I dropped a beautiful woman off at detox the other day.
She called me in the evening wanting help. She knows that there is more to life than what’s been happening in hers. I immediately reached out to one of Beneath the Shade’s board members. My board member was able to get ahold of a colleague at a facility that could handle the specific type of detox my friend needed even though it was late in the day. She had a bed booked within a couple hours for drop off the next day.
I picked my friend up just after lunch. She had enough energy even in her fragile state to give me a hard time when she saw me and joked a little bit on the drive.
My friend is smart; she is funny as all get out; she is such a creative thinker. When she asked me how things were going for Beneath the Shade, I started talking about something I needed a solution for and she immediately started spitting out [even in her suffering] some amazing ideas.
She is a spectacular human being!
After we got on the road she curled up with a blanket she had brought with her and reached over to grab a handful of my tank top as she quietly shook and cried. Going through detox can be a horrible experience. She felt terrible AND she knew what waited ahead for her.
She wasn’t just experiencing the physical effects of the drugs in her system, she was (and is) also scared of the unknown. The pain of our present is at least something we know. It can be so very frightening to let go of the horror story we are living for something new -- even if everyone tells us “that something new” will be GOOD.
Those of us on the other side of the chasm know there is hope, there’s growth, there is beauty. Of course, those things come with a lot of work and we experience pain on that journey, but we can see the good.
She can’t. Not right now.
That’s what community is for. To be a light for each other when all other lights have gone out.
I felt like I was on holy ground as I drove that hour to our destination. I felt like I was on holy ground because God suffers WITH US. That is the story of Jesus coming to earth as a baby, as a human, and going to the cross on our behalf—he chose to enter IN to our mess. He was in my car on that drive, in the things that make my life messy and in the things that make her life messy.
The women I know who are in recovery or who are fighting a battle against addiction (even if they’re still in it) are some of the bravest people I know. Addiction destroys pretty much everything as it progresses in someone’s life. Inside spaces— physiological, emotional, mental and outside spaces—relationships, job, community, family. It takes such courage to even consider walking a different path.
I can only love her. Her path after detox is up to her . . .
This is hard. Loving with open hands. The most miraculous thing is that God models this for us. Offering us help over and over and over again, picking us up, watching us run from him, and still pursuing and waiting with incredible love.

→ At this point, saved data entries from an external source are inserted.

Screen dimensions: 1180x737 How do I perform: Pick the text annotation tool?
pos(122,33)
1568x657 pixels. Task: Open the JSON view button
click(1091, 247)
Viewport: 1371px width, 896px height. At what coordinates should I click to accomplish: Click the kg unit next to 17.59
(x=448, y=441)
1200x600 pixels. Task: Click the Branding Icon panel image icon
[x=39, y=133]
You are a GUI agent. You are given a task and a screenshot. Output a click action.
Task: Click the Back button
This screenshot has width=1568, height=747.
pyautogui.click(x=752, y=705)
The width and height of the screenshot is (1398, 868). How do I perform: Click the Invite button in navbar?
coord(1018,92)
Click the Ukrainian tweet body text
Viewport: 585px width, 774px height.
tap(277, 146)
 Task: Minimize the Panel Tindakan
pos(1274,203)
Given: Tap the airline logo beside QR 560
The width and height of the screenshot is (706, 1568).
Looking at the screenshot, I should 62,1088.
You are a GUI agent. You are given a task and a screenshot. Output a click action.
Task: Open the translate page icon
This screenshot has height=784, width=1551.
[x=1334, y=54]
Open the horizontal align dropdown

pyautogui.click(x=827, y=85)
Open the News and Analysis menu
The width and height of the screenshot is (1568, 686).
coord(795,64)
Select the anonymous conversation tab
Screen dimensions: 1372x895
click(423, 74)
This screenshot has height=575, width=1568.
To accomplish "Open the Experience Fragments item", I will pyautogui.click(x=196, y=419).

“Compassion is hard because it requires the inner disposition to go with others to the place where they are weak, vulnerable, lonely, and broken. But this is not our spontaneous response to suffering. What we desire most is to do away with suffering by fleeing from it or finding a quick cure for it. As busy, active, relevant [people], we want to earn our bread by making a real contribution. This means first and foremost doing something to show that our presence makes a difference.
And so we ignore our greatest gift, which is our ability to enter into solidarity with those who suffer. . . .”
-Henri Nouwen
***Shared with my friend's permission.